Orange is the new black (2013-2019) ha llegado a su fin, pero no sin antes volver a hacer pensar a los espectadores con un puñado de tramas que reflejan la complicada realidad del Estados Unidos de ahora.

La serie arrancó en 2013 y en su cronología interna solo han pasado menos de dos años. Pero los guionistas han decidido ser anacrónicos e invocar hechos más recientes en el tiempo. Así han surgido tramas con el movimiento #MeToo o los centros de detención de inmigrante irregulares como eje central.

La subtrama #MeToo ha resultado particularmente fascinante, ya que se ha querido adentrar en los matices que estos casos pueden tener. Para ello se ha elegido a un personaje querido, Joe Caputo, y se ha rebuscado en su pasado. ¿El resultado? Recordar una historia de la propia Orange is the new black, donde la carcelera Susan Fischer contaba su incómoda relación con el hombre.

Caputo y Fischer 
Caputo y Fischer 

Lo fascinante de esta trama, que se desarrollo en la segunda mitad de la temporada, es que parece una autoreflexión de los propios guionistas de la serie. Y lo parece porque cuando plantearon la trama en 2014, que incluía el despecho del hombre (un masturbador crónico) ante el rechazo de la mujer, no se hizo con interés crítico hacia él.

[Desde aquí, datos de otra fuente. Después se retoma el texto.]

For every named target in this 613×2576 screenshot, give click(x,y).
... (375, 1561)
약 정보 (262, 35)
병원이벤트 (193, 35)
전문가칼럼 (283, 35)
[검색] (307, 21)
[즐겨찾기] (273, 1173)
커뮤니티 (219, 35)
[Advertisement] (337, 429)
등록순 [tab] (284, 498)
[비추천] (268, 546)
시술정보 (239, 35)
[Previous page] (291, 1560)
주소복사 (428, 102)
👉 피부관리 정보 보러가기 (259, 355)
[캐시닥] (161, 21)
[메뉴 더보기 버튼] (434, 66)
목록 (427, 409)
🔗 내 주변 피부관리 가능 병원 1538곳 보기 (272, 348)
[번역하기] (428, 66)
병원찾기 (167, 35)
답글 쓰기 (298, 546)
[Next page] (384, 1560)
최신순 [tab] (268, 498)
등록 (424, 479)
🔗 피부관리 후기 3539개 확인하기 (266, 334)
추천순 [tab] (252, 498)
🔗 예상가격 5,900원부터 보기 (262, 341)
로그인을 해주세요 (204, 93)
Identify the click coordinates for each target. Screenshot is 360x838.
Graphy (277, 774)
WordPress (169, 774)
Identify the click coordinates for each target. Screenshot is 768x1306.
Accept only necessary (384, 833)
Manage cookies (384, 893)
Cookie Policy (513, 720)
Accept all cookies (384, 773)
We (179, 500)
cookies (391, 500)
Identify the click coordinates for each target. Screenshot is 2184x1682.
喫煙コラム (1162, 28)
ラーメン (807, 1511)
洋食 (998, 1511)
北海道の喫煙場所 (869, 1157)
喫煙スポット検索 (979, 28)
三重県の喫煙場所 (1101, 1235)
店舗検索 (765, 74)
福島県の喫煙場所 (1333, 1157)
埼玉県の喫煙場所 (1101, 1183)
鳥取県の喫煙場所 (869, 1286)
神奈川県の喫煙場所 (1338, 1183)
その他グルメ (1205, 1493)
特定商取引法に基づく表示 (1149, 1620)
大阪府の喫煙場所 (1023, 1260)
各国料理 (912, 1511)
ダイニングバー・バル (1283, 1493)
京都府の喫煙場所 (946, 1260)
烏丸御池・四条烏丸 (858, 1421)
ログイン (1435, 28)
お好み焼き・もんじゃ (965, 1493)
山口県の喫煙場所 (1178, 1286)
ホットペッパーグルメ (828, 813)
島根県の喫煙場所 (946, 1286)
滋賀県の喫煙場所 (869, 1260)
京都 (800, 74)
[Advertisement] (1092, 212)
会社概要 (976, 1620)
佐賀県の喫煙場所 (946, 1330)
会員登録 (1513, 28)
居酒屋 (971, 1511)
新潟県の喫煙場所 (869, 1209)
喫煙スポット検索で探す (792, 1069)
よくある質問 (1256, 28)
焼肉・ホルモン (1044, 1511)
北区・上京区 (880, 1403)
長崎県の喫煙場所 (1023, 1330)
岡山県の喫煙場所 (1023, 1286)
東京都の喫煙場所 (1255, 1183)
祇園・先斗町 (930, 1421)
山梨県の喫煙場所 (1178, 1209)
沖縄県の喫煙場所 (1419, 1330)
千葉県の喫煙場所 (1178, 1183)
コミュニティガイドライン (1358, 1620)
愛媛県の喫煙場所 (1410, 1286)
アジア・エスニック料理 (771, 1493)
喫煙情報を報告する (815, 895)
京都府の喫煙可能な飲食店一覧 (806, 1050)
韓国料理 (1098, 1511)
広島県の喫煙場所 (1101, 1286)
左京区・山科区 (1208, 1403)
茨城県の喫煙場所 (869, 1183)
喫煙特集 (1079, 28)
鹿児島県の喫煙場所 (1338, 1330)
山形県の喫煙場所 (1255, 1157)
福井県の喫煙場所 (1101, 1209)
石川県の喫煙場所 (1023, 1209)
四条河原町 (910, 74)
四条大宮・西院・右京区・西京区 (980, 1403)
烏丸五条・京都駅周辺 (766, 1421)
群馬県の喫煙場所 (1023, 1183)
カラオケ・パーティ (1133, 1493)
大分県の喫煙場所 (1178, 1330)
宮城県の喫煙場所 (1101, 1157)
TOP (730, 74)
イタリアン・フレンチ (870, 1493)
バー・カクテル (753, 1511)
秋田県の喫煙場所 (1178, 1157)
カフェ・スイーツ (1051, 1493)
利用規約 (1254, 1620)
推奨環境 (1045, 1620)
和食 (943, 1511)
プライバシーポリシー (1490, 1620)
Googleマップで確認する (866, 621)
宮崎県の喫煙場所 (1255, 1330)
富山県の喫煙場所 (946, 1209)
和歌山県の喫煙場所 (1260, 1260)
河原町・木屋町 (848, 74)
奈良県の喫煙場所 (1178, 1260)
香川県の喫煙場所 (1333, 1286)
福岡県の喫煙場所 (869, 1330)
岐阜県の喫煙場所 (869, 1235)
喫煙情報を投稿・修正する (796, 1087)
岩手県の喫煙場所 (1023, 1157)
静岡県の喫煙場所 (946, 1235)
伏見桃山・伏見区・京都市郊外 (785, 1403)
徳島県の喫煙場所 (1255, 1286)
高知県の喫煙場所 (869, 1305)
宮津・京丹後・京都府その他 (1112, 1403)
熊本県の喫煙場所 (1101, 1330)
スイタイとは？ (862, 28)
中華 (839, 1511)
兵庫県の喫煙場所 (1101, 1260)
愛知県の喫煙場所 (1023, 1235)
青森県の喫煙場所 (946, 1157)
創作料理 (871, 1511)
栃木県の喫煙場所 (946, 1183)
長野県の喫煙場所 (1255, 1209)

Es como si el equipo que capitanea Jenji Kohan haya reflexionado sobre su propia incomprensión del asunto del acoso sexual. Porque no es solo un episodio físico fácilmente identificable, sino algo como lo que hizo Caputo: chistes sexuales, rencor tras el rechazo, frecuentes y forzados encuentros...

Muchas mujeres coincidieron en historiales similares cuando explotó el #MeToo, y eso hizo que muchos pensaran en hechos de su pasado con otros ojos. Orange is the new black parece haber seguido un camino similar. Ha sometido al personaje masculino a un proceso de introspección que le lleva a entender y admitir su mala conducta. Y, con suerte, ha conducido a los espectadores a pensar un poco sobre las áreas grises del debate. Como parece que los mismos firmantes hicieron.